Segment Open
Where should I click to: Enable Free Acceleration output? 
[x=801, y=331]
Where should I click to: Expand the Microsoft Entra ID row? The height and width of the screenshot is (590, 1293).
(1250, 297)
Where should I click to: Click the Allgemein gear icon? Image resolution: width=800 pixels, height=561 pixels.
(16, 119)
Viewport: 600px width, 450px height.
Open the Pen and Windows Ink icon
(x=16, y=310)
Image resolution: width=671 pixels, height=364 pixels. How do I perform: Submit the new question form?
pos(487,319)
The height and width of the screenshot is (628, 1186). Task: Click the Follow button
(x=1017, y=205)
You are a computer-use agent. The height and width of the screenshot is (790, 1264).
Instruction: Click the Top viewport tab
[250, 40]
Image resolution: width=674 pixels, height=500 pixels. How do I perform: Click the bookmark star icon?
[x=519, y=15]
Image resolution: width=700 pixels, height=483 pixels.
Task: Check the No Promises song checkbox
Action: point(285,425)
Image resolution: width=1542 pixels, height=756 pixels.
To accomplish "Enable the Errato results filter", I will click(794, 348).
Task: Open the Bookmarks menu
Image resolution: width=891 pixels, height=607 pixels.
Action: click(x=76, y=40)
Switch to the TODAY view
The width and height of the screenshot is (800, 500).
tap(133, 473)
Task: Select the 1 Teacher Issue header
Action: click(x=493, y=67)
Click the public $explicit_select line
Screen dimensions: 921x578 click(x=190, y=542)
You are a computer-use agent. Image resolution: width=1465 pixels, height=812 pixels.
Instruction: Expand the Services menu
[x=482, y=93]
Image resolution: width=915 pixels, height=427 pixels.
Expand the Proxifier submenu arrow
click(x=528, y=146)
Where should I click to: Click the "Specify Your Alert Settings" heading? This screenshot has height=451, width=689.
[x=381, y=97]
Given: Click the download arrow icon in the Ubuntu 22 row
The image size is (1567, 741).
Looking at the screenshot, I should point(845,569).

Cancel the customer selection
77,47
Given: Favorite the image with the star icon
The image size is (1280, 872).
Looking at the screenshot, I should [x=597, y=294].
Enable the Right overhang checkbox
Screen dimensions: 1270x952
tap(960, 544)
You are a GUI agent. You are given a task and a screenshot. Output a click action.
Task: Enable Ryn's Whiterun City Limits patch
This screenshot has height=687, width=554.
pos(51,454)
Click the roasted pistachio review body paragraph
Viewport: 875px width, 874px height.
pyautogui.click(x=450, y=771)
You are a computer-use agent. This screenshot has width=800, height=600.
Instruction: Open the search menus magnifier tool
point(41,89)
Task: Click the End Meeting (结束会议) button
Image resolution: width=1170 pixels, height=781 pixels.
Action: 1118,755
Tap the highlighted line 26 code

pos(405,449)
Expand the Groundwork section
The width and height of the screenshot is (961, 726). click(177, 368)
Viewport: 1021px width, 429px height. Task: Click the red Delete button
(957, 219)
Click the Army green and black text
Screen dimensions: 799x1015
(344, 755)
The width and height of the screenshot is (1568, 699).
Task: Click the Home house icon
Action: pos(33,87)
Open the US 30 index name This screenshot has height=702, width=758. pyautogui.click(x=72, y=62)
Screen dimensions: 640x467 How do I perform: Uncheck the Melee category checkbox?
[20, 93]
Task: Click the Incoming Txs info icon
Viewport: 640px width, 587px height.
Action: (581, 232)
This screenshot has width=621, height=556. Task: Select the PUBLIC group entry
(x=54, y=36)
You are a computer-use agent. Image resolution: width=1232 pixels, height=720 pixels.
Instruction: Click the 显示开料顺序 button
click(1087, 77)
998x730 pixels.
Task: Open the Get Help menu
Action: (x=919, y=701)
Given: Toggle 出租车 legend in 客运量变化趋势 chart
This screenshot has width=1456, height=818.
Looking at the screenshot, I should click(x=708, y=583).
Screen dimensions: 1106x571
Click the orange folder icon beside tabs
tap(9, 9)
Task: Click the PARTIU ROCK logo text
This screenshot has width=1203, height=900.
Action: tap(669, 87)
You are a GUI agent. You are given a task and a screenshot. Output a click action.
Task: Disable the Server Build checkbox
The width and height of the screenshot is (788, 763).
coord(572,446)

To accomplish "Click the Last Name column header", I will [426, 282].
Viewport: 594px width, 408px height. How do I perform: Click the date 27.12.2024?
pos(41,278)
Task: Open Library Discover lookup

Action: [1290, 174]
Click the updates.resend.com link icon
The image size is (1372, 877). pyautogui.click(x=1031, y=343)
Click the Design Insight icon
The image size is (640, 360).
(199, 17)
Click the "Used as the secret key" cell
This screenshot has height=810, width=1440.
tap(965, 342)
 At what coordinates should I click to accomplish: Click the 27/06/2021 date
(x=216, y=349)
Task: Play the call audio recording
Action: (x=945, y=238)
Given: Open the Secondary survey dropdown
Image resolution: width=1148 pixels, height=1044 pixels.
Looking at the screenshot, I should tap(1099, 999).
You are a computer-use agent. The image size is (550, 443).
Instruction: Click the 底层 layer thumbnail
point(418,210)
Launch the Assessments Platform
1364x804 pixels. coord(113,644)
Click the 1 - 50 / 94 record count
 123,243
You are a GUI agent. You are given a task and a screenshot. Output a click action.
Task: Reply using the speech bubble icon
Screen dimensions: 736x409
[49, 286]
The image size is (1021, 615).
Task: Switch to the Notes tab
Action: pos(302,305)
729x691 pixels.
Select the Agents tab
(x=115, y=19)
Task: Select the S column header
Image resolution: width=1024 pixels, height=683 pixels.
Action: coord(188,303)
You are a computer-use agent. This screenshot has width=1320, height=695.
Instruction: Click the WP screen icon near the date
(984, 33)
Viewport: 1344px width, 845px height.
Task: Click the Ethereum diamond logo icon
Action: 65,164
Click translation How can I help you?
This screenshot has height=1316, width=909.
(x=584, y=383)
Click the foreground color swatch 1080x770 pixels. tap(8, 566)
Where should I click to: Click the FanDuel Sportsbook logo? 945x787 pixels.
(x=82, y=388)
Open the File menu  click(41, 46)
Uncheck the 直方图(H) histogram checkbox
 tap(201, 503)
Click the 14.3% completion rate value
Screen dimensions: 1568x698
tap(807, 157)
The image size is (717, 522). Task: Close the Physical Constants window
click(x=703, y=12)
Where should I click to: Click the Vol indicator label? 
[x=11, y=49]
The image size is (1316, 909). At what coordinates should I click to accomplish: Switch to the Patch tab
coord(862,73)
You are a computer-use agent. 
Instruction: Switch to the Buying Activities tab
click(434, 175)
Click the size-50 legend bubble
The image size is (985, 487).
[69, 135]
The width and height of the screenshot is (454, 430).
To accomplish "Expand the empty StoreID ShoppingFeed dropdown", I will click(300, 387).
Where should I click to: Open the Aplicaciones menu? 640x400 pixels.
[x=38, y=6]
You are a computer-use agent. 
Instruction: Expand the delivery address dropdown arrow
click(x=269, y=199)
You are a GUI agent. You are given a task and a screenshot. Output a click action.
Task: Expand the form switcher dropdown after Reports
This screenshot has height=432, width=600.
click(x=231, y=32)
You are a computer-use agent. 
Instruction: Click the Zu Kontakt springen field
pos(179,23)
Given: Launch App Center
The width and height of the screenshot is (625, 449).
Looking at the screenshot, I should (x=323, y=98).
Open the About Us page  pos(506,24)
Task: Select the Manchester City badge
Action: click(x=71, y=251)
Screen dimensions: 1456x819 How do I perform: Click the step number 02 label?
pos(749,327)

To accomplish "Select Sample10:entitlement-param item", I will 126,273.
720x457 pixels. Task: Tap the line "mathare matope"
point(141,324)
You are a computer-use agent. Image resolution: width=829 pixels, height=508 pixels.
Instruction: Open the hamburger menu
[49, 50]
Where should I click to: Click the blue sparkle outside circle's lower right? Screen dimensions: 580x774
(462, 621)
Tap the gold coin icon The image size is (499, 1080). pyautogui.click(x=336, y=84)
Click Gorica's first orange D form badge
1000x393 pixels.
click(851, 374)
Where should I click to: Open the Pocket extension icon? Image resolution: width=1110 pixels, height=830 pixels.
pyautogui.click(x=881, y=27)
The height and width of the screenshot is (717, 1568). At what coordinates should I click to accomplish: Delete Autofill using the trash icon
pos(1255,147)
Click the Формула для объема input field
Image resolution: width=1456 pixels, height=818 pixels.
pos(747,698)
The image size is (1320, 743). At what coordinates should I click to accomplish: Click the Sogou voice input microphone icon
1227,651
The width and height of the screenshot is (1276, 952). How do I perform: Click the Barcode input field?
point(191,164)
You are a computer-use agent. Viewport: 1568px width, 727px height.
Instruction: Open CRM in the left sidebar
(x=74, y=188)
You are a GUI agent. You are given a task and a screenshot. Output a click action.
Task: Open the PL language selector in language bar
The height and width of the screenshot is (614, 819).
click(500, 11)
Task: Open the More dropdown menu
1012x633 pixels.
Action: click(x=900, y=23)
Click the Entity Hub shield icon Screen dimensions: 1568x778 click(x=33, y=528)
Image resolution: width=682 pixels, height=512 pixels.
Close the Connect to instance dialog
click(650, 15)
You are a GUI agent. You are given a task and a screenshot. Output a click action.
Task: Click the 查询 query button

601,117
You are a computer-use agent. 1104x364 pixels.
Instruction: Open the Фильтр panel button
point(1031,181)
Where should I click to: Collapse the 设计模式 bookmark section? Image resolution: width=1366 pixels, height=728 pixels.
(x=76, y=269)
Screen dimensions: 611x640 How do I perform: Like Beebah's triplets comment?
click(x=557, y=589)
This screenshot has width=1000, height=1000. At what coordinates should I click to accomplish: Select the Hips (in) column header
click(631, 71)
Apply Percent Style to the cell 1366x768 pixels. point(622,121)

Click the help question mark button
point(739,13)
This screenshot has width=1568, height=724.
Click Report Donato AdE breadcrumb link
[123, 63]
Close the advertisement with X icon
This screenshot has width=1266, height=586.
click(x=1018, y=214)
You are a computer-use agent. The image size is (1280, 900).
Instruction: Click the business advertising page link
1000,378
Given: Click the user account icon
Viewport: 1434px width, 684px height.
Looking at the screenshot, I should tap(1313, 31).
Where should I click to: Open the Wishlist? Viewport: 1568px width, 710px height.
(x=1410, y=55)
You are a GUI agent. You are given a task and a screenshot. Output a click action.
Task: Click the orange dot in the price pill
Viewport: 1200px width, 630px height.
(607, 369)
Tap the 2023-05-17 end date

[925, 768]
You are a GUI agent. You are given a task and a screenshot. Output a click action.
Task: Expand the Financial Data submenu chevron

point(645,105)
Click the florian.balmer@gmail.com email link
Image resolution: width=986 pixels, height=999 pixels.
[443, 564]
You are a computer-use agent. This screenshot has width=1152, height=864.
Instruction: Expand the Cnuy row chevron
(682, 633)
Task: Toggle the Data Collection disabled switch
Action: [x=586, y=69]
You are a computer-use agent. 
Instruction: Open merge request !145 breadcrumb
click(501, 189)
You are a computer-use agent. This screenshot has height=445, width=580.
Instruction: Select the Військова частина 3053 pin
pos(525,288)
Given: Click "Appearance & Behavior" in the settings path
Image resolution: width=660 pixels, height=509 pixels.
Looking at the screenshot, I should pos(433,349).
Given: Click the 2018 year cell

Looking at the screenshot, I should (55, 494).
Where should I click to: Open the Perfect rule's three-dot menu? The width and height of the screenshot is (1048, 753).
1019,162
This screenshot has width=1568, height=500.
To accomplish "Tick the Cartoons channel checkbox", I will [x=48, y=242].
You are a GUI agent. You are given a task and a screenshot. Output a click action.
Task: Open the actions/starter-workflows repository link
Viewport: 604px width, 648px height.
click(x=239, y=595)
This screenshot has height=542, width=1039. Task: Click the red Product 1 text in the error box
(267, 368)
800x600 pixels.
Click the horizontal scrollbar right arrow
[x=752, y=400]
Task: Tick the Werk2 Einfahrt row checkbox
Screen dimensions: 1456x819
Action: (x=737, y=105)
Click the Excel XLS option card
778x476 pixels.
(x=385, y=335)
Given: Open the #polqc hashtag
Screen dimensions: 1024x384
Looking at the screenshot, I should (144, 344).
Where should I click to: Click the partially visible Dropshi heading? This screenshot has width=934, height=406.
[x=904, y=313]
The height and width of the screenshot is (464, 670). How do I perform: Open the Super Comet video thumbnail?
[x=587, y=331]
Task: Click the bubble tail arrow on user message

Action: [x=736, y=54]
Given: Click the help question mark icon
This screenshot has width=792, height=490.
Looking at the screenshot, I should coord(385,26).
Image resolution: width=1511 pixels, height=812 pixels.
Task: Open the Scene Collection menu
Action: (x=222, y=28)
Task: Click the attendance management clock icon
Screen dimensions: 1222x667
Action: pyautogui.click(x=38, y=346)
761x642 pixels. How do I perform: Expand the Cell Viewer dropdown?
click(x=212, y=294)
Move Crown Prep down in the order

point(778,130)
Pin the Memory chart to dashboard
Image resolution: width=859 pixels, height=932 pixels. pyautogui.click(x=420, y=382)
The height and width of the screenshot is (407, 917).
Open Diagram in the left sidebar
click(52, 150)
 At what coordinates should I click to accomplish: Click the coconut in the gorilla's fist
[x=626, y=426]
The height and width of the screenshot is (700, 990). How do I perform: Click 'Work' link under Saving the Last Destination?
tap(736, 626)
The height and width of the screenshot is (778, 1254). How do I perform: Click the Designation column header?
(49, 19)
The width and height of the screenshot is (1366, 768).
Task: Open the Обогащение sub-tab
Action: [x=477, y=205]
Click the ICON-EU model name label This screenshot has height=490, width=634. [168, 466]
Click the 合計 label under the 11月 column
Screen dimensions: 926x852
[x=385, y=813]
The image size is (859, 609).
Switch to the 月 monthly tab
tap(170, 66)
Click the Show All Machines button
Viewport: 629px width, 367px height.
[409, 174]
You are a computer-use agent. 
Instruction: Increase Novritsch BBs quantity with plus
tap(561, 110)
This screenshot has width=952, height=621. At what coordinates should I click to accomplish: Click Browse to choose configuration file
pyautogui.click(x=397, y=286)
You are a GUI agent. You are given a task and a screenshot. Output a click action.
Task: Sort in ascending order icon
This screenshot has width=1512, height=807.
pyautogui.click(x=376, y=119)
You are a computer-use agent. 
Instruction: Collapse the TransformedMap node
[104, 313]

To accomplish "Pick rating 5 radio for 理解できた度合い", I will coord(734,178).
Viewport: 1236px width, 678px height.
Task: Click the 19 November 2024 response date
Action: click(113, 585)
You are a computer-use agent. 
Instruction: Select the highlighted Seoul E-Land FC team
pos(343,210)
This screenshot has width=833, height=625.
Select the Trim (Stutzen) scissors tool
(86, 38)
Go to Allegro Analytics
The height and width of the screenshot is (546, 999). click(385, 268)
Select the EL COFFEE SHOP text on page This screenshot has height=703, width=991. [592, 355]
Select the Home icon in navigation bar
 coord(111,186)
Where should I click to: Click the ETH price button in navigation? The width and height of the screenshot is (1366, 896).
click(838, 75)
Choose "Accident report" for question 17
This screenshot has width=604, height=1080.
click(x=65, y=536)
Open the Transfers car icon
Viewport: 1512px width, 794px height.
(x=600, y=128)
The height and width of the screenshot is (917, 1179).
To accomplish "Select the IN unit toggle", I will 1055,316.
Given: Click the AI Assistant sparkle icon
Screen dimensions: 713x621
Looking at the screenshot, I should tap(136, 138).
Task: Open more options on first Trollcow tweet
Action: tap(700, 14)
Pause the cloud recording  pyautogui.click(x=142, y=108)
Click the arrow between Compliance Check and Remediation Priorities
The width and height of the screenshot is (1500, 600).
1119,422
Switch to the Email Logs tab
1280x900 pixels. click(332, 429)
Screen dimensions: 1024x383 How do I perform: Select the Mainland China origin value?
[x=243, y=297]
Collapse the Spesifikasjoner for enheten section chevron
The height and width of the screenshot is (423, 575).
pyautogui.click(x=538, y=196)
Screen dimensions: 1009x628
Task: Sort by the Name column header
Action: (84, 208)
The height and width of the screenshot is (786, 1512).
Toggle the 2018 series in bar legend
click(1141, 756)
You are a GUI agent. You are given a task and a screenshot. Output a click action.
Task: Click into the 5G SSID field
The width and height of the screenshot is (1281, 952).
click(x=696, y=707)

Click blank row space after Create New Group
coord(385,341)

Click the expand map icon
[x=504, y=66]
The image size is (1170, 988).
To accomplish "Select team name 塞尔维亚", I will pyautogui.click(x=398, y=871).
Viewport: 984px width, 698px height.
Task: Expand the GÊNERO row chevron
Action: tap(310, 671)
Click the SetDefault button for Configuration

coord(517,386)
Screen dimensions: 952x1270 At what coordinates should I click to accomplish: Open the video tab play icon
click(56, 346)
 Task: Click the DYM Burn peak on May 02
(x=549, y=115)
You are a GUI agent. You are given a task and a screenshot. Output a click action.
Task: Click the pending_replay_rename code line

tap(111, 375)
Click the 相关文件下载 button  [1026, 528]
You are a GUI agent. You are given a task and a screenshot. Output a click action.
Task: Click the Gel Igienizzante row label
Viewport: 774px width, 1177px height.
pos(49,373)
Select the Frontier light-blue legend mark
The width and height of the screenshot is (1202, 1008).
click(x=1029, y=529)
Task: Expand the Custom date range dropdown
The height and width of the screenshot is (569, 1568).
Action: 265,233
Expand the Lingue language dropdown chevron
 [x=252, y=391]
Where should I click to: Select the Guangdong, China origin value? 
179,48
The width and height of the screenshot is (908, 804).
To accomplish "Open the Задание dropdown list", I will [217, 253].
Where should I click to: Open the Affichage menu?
Segment Closed
__What to do__.
The required output is the exact sequence of lines from the one containing "The image size is (1170, 988)." through the end of the listing, both endpoints included.

__Exercise result__.
The image size is (1170, 988).
To accomplish "Select team name 塞尔维亚", I will pyautogui.click(x=398, y=871).
Viewport: 984px width, 698px height.
Task: Expand the GÊNERO row chevron
Action: tap(310, 671)
Click the SetDefault button for Configuration

coord(517,386)
Screen dimensions: 952x1270 At what coordinates should I click to accomplish: Open the video tab play icon
click(56, 346)
 Task: Click the DYM Burn peak on May 02
(x=549, y=115)
You are a GUI agent. You are given a task and a screenshot. Output a click action.
Task: Click the pending_replay_rename code line

tap(111, 375)
Click the 相关文件下载 button  [1026, 528]
You are a GUI agent. You are given a task and a screenshot. Output a click action.
Task: Click the Gel Igienizzante row label
Viewport: 774px width, 1177px height.
pos(49,373)
Select the Frontier light-blue legend mark
The width and height of the screenshot is (1202, 1008).
click(x=1029, y=529)
Task: Expand the Custom date range dropdown
The height and width of the screenshot is (569, 1568).
Action: 265,233
Expand the Lingue language dropdown chevron
 [x=252, y=391]
Where should I click to: Select the Guangdong, China origin value? 
179,48
The width and height of the screenshot is (908, 804).
To accomplish "Open the Задание dropdown list", I will [217, 253].
Where should I click to: Open the Affichage menu?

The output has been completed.